Former Federal Reserve Chairman Alan Greenspan said nothing is stopping the U.S. from getting sucked into the global trend of negative yielding debt, Bloomberg reported Tuesday.

“There is international arbitrage going on in the bond market that is helping drive long-term Treasury yields lower,” Greenspan said in a phone interview. “There is no barrier for U.S. Treasury yields going below zero. Zero has no meaning, beside being a certain level.”

With global central banks engaging in unprecedented monetary easing, a record $15 trillion of government bonds worldwide now trade at negative yields. As uncertainty reigns, investors are looking for a safe haven for their money, even if it means getting back less than they gave.
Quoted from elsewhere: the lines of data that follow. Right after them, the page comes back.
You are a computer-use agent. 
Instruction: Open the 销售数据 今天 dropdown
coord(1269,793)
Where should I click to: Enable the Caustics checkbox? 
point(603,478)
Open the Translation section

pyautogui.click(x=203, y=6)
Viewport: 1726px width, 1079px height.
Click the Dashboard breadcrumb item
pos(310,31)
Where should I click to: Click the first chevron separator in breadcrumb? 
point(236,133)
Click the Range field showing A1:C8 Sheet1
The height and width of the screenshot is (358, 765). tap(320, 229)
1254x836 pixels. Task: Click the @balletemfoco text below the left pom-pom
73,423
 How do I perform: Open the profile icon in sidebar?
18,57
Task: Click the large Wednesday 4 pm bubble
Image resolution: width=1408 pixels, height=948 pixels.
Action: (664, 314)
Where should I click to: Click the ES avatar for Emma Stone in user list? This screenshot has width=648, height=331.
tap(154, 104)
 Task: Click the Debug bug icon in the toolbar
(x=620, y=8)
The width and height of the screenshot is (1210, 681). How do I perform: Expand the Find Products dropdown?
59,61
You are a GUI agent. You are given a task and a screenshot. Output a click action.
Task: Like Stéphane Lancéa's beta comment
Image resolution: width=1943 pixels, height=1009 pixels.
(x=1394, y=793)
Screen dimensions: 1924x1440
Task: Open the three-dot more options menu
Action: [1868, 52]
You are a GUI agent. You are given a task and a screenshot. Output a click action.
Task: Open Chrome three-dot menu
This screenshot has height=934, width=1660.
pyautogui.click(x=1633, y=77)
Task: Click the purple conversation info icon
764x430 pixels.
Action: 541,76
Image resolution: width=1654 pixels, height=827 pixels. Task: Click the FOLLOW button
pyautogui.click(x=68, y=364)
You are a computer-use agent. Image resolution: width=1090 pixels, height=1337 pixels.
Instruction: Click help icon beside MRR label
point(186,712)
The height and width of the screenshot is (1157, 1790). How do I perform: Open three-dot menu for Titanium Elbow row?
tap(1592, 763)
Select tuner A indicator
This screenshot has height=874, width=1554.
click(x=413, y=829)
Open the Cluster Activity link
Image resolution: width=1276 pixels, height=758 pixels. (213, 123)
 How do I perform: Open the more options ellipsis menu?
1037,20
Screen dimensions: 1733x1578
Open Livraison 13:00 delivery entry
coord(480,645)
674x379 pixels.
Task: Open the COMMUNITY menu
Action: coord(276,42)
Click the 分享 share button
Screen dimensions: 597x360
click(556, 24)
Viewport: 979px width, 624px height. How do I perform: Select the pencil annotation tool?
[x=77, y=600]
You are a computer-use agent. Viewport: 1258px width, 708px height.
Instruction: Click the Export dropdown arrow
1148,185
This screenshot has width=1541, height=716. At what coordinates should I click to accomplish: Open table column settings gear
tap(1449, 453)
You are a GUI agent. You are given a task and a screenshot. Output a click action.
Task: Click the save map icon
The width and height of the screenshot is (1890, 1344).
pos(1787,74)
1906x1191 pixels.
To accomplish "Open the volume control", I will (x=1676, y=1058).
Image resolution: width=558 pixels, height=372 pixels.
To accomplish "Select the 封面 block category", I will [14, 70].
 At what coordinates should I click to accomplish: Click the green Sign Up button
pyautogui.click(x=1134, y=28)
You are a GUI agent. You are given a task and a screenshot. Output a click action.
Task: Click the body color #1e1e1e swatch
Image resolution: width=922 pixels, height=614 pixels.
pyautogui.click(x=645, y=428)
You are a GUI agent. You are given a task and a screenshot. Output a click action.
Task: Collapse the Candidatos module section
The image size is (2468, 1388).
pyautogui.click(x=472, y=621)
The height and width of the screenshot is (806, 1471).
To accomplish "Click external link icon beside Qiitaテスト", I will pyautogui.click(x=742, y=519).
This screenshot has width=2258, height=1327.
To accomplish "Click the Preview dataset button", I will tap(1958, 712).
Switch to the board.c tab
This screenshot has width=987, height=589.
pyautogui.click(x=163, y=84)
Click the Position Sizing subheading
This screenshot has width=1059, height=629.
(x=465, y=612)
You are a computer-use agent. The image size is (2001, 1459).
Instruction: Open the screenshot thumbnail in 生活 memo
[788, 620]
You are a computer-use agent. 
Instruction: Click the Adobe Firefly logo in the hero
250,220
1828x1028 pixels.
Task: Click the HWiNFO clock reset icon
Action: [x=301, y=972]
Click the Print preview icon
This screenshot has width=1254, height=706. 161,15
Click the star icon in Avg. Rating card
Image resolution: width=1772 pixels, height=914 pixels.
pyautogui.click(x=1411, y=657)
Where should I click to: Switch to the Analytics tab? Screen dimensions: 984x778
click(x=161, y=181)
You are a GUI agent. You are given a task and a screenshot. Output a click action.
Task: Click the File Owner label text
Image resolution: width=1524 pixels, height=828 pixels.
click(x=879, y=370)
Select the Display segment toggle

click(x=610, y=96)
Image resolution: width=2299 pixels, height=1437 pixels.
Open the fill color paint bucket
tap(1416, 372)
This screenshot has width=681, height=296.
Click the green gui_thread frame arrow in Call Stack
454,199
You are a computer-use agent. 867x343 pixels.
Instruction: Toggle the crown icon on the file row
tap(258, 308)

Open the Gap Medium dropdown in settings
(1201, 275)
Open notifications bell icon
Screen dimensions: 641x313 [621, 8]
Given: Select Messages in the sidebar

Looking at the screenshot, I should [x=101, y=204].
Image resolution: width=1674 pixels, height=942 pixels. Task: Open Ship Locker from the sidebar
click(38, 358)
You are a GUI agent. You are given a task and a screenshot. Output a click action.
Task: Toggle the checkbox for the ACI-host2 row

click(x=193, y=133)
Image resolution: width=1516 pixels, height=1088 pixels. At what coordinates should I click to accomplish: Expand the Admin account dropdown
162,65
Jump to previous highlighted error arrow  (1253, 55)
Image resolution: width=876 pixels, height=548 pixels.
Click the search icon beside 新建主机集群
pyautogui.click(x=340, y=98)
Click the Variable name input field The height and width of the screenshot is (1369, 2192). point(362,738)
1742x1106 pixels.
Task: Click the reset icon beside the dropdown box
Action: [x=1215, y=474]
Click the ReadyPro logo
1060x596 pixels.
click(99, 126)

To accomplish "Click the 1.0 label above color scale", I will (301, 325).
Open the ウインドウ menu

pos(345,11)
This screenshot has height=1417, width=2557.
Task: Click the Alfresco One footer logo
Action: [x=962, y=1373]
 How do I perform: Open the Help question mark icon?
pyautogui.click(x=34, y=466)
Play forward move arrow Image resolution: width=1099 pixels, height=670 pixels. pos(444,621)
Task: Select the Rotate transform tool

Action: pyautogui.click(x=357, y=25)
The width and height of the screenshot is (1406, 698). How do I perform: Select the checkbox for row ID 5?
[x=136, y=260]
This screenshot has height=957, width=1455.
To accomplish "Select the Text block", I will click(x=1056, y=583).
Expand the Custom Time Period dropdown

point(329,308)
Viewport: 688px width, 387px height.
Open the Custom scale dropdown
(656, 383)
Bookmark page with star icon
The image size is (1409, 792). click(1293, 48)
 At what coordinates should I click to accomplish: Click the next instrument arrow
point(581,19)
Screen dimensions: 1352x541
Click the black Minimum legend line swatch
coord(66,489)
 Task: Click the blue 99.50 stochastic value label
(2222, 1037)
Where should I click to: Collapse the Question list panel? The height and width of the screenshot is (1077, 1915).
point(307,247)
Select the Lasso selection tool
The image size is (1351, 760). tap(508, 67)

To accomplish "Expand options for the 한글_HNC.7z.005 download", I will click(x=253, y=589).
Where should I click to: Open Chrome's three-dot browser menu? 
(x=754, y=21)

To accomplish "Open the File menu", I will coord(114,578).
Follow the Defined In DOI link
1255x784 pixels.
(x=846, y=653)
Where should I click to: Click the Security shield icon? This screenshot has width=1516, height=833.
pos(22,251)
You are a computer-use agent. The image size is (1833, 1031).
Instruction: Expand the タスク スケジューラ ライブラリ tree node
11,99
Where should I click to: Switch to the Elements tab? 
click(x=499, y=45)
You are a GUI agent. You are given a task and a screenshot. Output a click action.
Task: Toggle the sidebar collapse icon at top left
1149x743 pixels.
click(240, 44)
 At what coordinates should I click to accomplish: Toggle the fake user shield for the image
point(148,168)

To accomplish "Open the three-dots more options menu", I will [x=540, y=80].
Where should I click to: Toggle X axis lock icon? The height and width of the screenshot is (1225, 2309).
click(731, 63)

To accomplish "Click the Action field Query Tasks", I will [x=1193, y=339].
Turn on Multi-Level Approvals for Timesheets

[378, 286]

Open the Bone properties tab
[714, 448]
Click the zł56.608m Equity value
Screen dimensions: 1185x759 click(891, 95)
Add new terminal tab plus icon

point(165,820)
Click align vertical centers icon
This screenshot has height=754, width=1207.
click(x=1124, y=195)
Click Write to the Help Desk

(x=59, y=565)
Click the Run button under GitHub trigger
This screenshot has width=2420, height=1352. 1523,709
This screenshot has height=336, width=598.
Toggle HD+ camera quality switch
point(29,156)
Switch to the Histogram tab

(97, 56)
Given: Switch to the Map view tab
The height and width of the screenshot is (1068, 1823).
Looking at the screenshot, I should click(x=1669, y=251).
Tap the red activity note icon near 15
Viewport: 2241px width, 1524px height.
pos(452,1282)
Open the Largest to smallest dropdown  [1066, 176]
“Why people continue to buy long-term Treasurys at such low yields may be also due to forces having altered people’s time preferences,” Greenspan said. “But there is hundreds of years of history showing the long-term stability in time preference, so these changes won’t be forever.”

Greenspan, who chaired the central bank from 1987 to 2006, said nothing is standing in the way of the U.S. breaching the zero level.

The U.S.-China trade war is putting pressure on the 10-year Treasury note, which nearly inverted with 2-year Treasury note, a historic recession indicator. Weaker economic data domestically and abroad also pressured the Federal Reserve in July to cut interest rates for the first time since the financial crisis.

Greenspan is not alone in his hypothesis.

Pimco, one of largest fixed income mangers in the world, said last week that “U.S. Treasuries – which many investors view as the ultimate ‘safe haven’ apart from gold – may be no exception to the negative yield phenomenon. And if trade tensions keep escalating, bond markets may move in that direction faster than many investors think.”

JP Morgan, in a 2016 analysis, said the Fed might one day be pushed to negative yields.

“If recession risks were realized, the need for substantial additional policy support would likely push the Fed towards NIRP,” the bank wrote.